I’ve heard similar things said by teachers when their principal is a decade or two younger than them. I’ve heard it said by clients who criticize a supervisor for their age rather than their incompetence, assuming the two are somehow linked. I’ve heard it from friends when they discover that their doctor is younger than them.
It’s a belief that is both counterintuitive and stupid. It’s a belief that automatically confers status, prestige, and value to people who have been alive longer while assuming that younger people have less to offer.
It’s always annoyed me. It’s also unfounded.
I’ve learned more about teaching, for example, from my students than anyone else. Once per month, I request written feedback from my students relative to my performance. I ask them to comment on things I’m doing well and things I could be doing better. I ask them to make recommendations about how the school day should be run. Their feedback is always specific, pointed, unfiltered, occasionally heartwarming, and always helpful.
Last year I met with my students, one-on-one, to discuss race and social justice. I asked them to talk about how I was doing in terms of understanding and supporting them and what mistakes I may have made. My black students told me what I was doing well and when I had failed them. My Vietnamese students taught me things about their lives and culture that I had failed to see. A Puerto Rican student told me about a how I ‘d missed a chance to learn more about her culture and how it still bothered her. My white students talked about the uncertainty and powerlessness they sometimes feel when wanting to support their black and brown friends but weren’t sure how to do it properly.
All of that and much, much more.
I learned more during those conversations than I have learned from 24 years of professional development from grown-ass adults who claim expertise but often haven’t taught students in years.

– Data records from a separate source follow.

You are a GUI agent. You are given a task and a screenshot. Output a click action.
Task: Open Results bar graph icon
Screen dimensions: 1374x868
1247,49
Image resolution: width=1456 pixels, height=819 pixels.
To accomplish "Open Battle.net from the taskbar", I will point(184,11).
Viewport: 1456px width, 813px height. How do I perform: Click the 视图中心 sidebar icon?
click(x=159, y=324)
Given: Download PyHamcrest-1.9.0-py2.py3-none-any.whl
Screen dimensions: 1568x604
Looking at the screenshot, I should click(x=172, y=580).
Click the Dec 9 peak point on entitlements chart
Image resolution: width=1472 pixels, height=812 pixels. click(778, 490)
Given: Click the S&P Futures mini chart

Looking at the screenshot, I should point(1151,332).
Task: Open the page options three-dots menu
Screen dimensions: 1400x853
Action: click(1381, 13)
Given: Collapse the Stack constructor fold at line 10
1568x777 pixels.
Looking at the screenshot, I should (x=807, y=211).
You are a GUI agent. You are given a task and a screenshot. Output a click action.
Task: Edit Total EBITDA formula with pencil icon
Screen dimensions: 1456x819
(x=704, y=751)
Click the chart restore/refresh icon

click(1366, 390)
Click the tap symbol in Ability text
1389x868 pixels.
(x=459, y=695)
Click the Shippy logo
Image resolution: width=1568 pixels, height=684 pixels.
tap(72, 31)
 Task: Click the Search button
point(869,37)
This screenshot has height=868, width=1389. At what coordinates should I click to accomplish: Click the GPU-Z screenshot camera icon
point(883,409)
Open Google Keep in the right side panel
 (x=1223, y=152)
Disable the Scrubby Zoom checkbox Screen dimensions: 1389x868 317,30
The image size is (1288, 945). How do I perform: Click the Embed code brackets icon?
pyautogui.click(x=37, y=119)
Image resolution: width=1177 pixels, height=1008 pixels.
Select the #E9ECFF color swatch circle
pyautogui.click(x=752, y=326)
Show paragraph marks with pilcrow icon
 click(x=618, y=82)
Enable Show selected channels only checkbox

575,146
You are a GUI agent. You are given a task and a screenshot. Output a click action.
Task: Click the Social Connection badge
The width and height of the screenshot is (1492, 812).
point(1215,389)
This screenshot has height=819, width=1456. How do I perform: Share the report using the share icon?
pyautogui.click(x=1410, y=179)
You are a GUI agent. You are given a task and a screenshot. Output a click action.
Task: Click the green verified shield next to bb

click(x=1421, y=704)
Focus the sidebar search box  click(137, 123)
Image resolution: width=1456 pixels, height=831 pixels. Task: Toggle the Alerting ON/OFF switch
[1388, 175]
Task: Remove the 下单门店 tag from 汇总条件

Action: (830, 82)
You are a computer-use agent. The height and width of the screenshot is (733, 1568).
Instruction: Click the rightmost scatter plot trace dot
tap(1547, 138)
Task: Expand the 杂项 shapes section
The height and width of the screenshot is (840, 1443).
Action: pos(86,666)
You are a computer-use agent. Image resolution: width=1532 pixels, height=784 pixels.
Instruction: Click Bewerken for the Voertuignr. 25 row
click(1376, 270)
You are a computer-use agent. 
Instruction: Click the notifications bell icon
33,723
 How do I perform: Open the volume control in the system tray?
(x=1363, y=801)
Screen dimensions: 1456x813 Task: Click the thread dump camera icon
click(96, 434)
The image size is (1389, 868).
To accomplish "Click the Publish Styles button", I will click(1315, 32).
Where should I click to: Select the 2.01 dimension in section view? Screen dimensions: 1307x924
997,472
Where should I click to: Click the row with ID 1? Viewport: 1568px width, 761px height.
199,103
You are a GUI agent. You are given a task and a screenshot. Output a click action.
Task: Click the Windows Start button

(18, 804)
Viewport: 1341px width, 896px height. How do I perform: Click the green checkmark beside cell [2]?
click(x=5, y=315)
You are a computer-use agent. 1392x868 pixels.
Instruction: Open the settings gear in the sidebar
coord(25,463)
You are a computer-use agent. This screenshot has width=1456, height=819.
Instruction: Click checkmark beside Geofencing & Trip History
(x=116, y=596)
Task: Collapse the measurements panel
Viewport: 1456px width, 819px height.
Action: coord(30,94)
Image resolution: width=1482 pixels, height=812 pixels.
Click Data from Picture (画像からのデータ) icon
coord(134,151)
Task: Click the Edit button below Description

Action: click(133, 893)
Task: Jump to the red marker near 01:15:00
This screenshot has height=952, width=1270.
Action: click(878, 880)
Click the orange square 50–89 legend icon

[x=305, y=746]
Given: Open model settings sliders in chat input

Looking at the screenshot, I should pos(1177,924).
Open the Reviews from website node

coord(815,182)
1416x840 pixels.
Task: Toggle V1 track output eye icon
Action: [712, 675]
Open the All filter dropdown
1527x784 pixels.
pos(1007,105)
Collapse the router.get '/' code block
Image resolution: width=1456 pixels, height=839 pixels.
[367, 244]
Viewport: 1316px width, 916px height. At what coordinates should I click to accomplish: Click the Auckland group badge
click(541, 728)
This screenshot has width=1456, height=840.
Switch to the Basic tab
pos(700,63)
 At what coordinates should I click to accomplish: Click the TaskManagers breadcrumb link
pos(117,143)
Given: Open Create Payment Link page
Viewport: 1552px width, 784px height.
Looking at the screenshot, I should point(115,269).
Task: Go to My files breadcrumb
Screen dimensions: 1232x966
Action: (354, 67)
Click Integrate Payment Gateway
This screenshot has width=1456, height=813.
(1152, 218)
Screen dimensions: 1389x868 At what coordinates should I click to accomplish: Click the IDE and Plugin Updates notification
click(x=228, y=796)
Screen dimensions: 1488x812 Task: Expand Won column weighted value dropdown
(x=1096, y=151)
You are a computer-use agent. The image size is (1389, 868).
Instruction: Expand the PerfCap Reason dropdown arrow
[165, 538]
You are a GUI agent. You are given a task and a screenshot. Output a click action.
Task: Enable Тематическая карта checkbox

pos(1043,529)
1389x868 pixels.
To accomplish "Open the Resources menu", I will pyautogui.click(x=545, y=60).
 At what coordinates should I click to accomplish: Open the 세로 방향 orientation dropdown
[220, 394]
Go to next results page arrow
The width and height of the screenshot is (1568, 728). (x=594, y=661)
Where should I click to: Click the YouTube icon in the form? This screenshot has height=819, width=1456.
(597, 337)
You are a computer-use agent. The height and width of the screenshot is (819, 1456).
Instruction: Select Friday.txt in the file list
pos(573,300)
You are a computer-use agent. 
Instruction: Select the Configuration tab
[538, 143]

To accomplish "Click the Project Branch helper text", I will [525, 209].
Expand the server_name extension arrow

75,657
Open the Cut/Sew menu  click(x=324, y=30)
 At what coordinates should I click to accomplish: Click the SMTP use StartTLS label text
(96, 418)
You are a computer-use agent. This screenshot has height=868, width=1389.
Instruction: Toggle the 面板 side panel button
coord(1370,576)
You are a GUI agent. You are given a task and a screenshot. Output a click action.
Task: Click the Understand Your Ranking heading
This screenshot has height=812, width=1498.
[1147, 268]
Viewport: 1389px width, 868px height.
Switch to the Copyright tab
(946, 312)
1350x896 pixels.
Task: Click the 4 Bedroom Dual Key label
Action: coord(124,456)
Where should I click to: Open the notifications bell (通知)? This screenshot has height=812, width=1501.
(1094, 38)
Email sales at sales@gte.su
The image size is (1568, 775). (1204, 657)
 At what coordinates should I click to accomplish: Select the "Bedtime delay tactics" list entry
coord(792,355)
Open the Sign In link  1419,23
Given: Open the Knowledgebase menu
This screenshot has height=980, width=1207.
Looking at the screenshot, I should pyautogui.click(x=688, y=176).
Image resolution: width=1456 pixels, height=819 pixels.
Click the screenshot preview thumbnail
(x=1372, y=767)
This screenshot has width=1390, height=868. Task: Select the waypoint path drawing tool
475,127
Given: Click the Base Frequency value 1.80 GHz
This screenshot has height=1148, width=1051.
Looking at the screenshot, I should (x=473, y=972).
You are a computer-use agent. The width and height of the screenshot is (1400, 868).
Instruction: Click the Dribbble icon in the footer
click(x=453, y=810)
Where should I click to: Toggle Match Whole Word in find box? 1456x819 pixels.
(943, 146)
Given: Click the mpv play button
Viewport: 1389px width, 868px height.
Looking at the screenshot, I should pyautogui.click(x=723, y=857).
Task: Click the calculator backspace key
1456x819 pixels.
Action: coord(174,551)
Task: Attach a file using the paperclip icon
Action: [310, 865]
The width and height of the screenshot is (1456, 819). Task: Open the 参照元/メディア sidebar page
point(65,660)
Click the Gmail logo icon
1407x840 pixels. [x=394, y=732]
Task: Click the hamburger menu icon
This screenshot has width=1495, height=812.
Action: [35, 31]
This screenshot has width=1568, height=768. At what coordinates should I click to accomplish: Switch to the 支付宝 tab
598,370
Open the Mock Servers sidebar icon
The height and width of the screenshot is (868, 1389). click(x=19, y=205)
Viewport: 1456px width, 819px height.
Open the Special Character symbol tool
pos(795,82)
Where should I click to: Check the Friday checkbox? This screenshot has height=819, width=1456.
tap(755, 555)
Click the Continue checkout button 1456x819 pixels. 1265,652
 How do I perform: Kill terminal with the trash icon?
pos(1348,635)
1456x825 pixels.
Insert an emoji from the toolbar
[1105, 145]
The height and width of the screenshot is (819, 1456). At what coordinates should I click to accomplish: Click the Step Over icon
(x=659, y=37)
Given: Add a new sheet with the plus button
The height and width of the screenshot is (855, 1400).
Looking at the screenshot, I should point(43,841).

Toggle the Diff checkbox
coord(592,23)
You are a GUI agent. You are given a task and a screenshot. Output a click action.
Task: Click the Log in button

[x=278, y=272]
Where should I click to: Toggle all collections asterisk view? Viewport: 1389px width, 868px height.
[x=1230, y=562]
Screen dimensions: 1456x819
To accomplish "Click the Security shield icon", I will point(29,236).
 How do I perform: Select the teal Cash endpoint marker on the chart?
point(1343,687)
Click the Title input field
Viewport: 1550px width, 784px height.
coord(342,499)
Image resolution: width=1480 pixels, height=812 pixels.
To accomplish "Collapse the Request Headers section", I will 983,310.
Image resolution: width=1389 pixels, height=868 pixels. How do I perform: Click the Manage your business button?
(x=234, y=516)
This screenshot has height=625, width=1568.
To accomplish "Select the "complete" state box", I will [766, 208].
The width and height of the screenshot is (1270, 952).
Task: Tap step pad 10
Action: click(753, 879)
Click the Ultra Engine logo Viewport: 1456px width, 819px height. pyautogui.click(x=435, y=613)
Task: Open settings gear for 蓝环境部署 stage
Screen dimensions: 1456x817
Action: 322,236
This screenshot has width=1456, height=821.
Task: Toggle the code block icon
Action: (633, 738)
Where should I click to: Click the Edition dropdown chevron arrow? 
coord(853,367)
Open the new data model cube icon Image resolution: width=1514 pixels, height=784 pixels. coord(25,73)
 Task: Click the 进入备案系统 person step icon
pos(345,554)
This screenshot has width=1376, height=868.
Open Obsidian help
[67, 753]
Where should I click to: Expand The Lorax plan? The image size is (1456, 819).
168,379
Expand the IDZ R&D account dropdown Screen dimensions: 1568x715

Kids taught me how to be a better teacher and a better person.
On Saturday, I was given the opportunity to be successful because people half my age did not see my age or experience or expertise as relevant to the process. They saw me as a person with an idea to share and helped me craft and hone that idea over the course of several months. They helped me find the places where I needed to kill my darlings. They offered me much needed transitions between sections of the talk. They helped me make choices about stories and examples to include within the talk. They assisted me in assembling slides that would support the talk well. They offered feedback after every rehearsal.
To their credit, they also leaned on my experience, too. During the rehearsal of another speaker, for example, a member of their team asked me questions about the way the speaker was moving around the stage. I talked to him about how the speaker needed to utilize the front of the stage more, how purposeful pauses would land important points more effectively, and how to relax the speaker before their talk.
That feedback eventually made its way to the speaker, and their performance improved considerably.
I spent the weekend amongst a collection of college students decades younger than me, but I felt like one of them, and they embraced me like one of their own. We shared equal footing in the process, and as a result, I did well. I took the stage as confident as I have ever been. Prepared and practiced and relaxed. Supported and encouraged by a team of people who I had come to trust and value.
The TEDxCornell team was confident and competent enough to treat me as an equal, and I was wise enough to do the same.
You can learn a lot when you stop thinking about age and instead focus on collaboration, mutual respect, and the desire for excellence.